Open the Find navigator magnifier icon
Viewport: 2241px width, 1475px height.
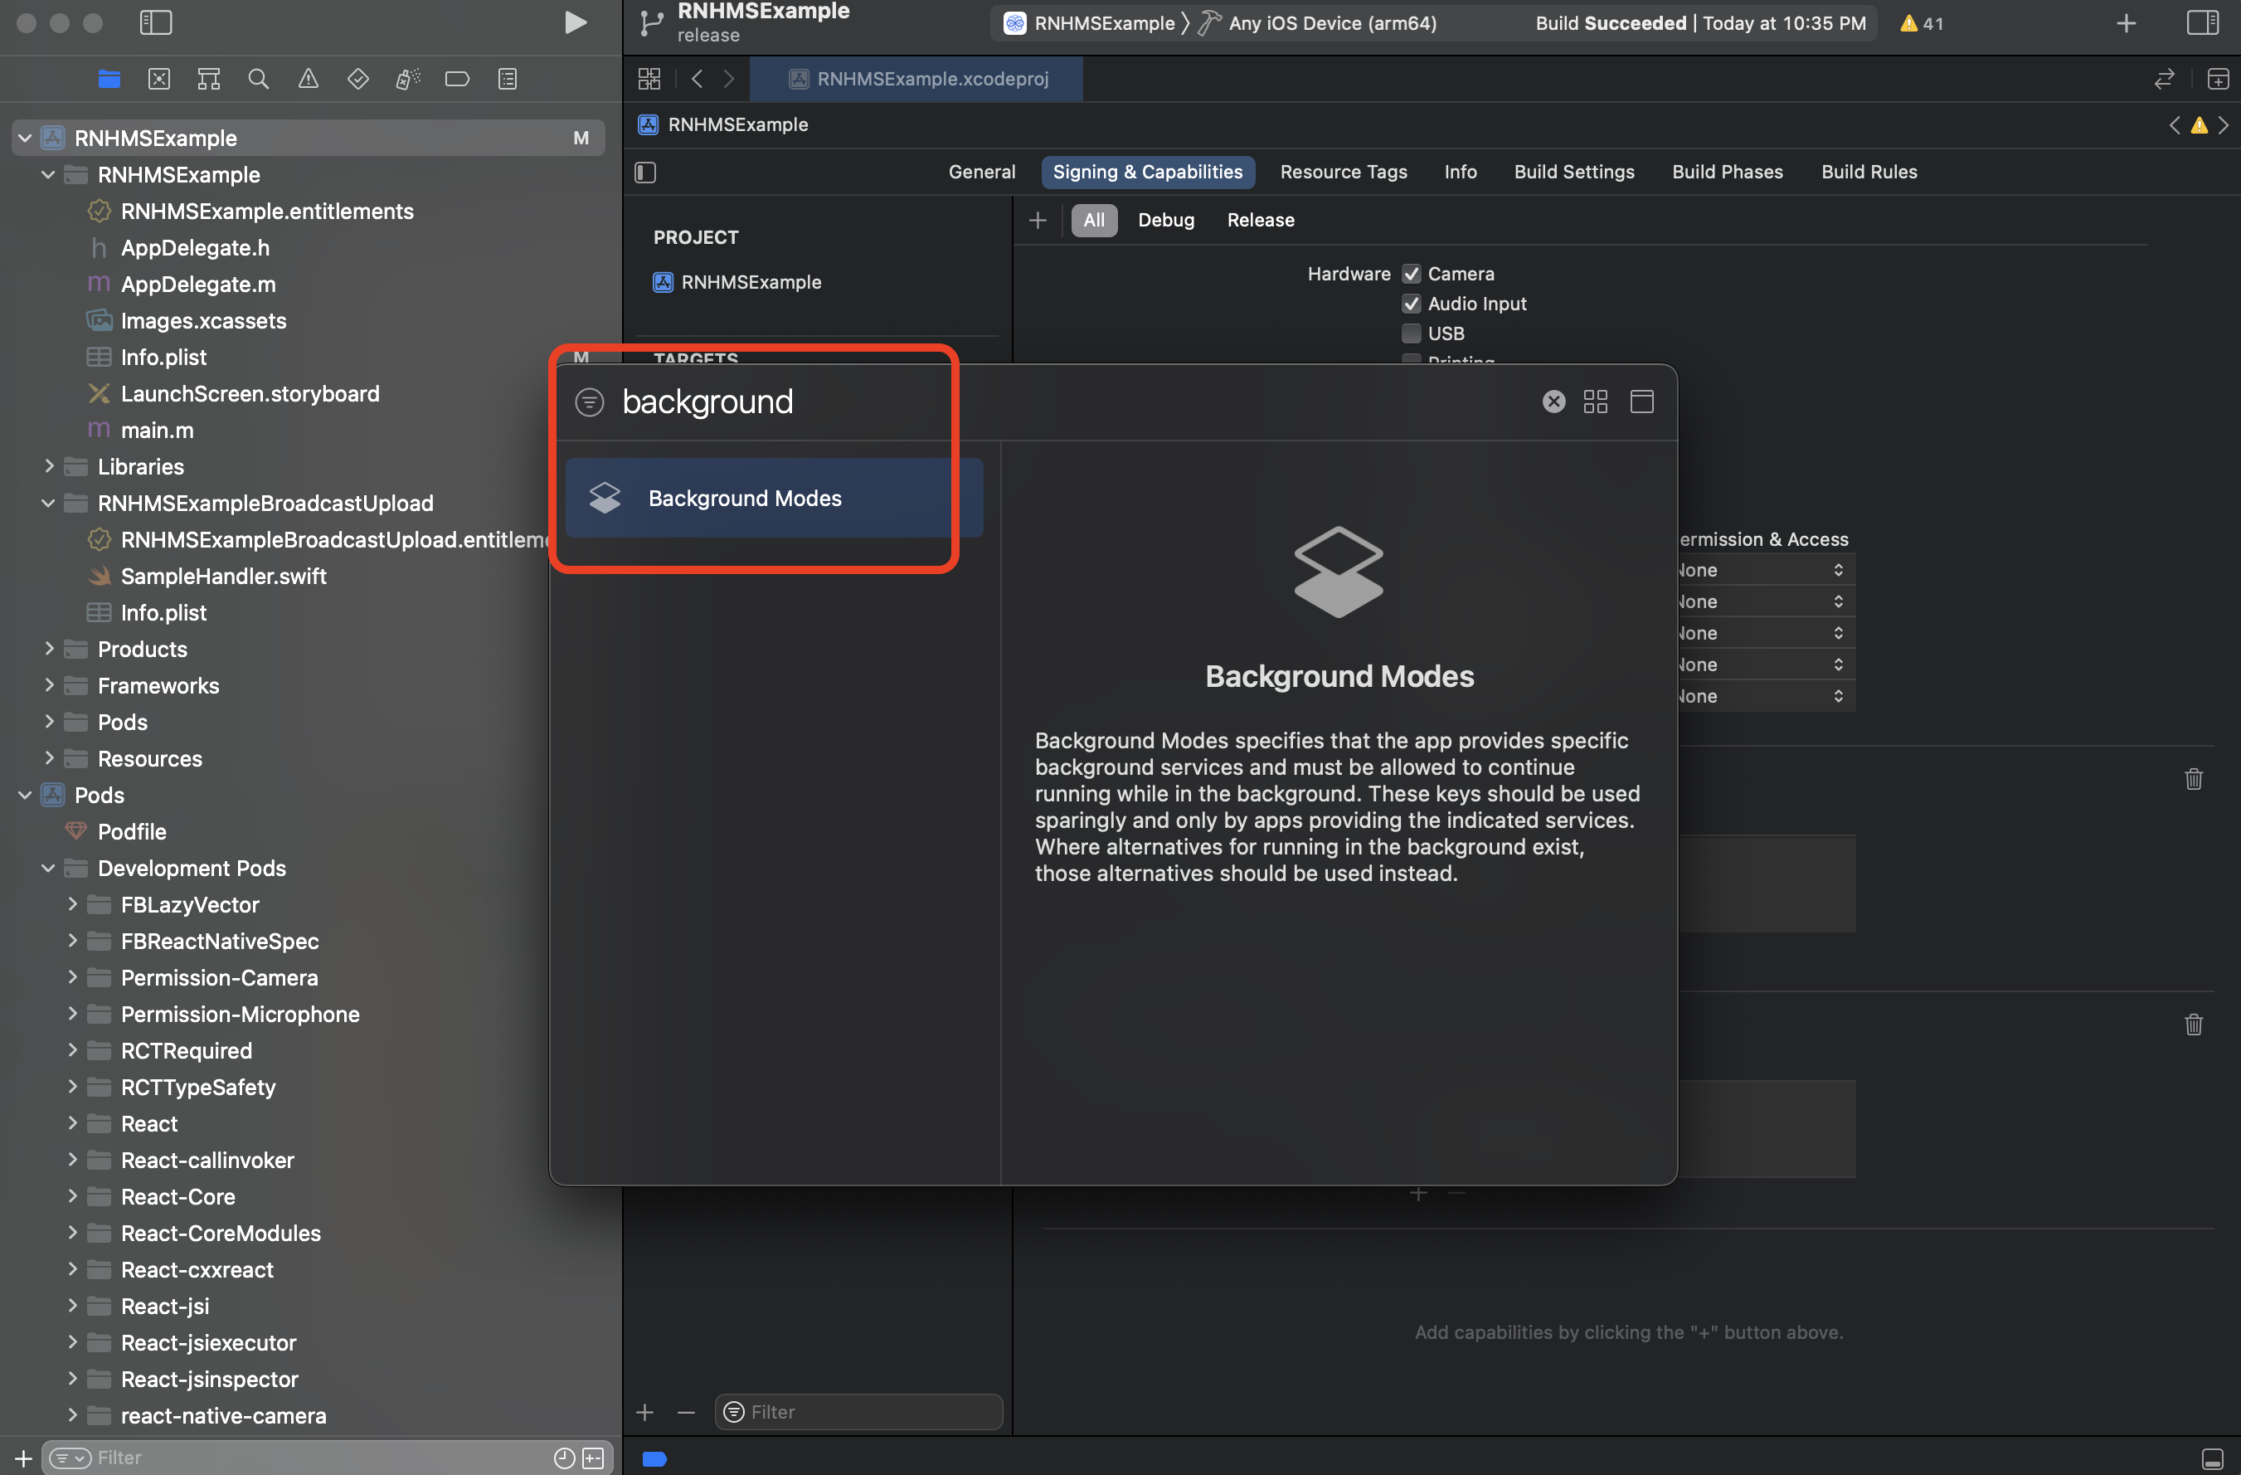[x=258, y=79]
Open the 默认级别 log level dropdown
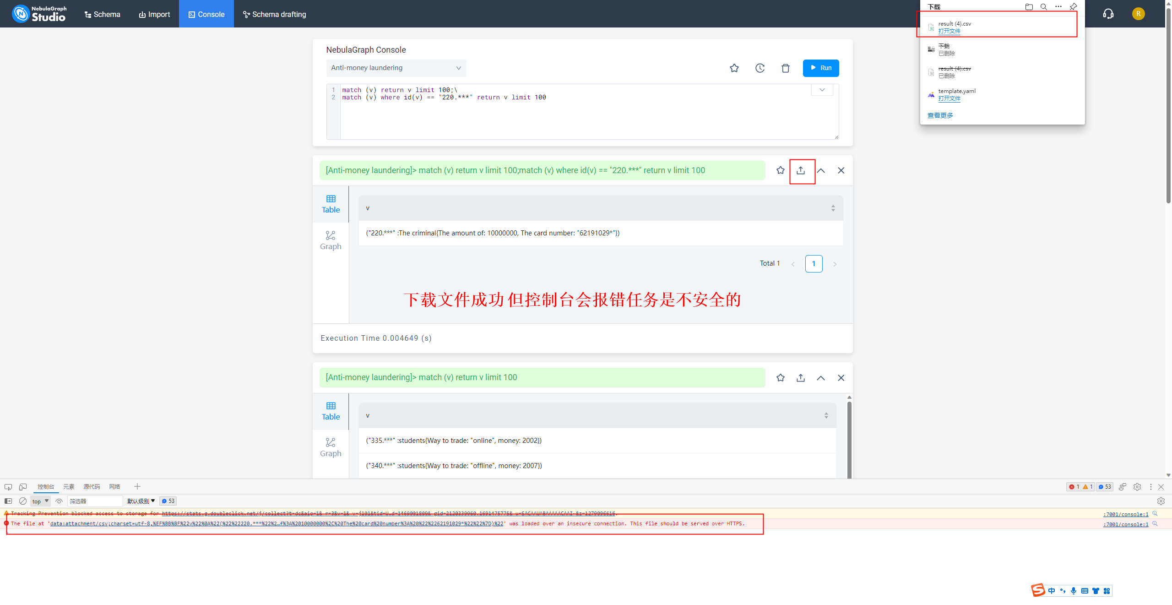Image resolution: width=1172 pixels, height=605 pixels. (140, 501)
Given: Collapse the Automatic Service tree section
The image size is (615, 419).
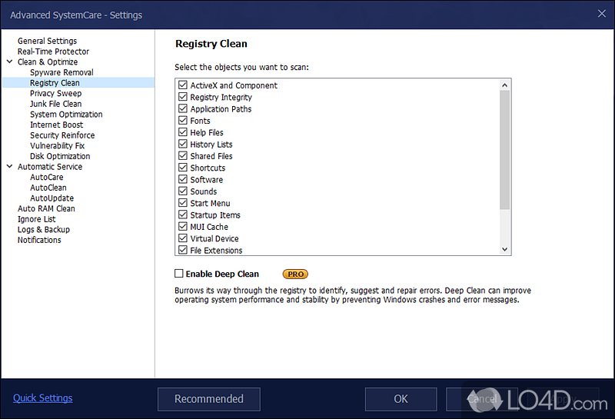Looking at the screenshot, I should [x=9, y=167].
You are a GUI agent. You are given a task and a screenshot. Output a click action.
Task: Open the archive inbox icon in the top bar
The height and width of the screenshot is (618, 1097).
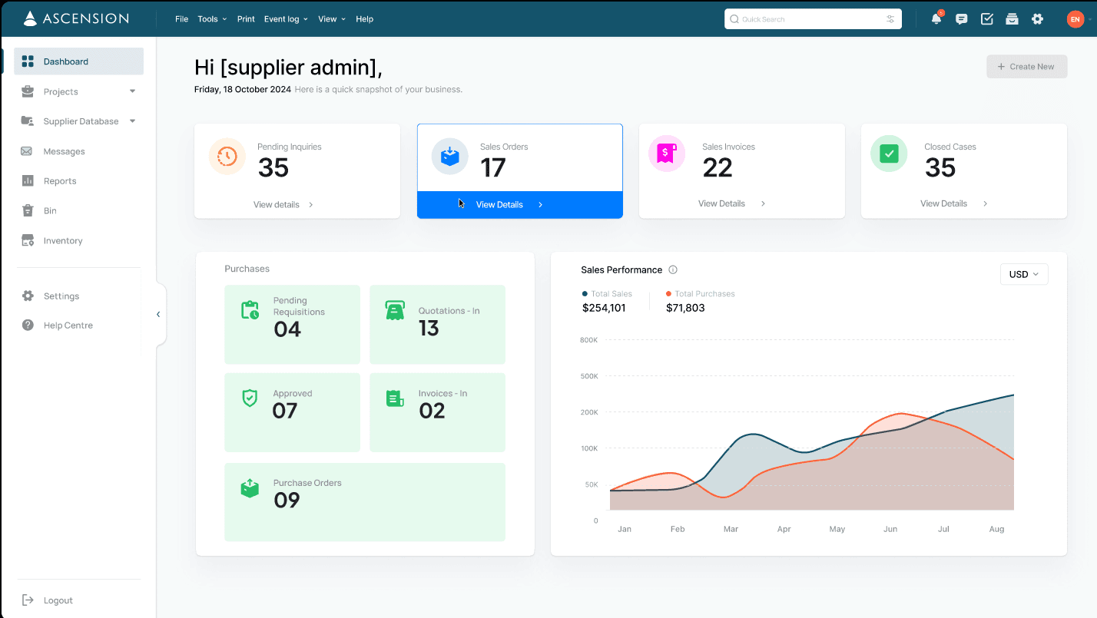(x=1012, y=18)
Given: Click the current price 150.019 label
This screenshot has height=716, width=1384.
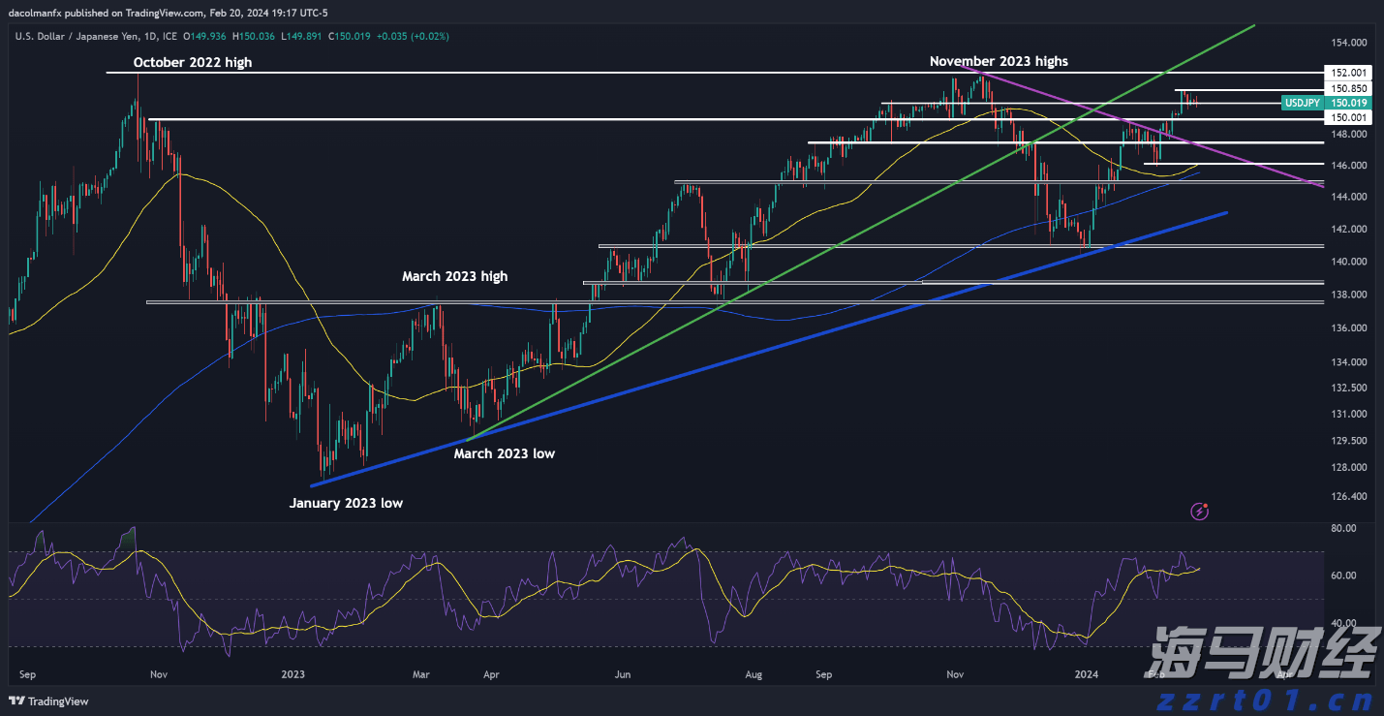Looking at the screenshot, I should pos(1348,103).
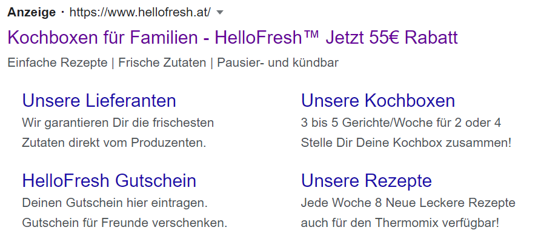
────────────────────
• Short task: Quote every line of text in the records above word for word, and leave the pictures out.

• Task result:
Open the Find navigator magnifier icon
Viewport: 2241px width, 1475px height.
[x=258, y=79]
Open the 默认级别 log level dropdown
Image resolution: width=1172 pixels, height=605 pixels. (140, 501)
Given: Collapse the Automatic Service tree section
The image size is (615, 419).
Looking at the screenshot, I should [x=9, y=167].
You are a GUI agent. You are given a task and a screenshot. Output a click action.
Task: Open the archive inbox icon in the top bar
The height and width of the screenshot is (618, 1097).
(x=1012, y=18)
Given: Click the current price 150.019 label
This screenshot has height=716, width=1384.
Looking at the screenshot, I should pos(1348,103).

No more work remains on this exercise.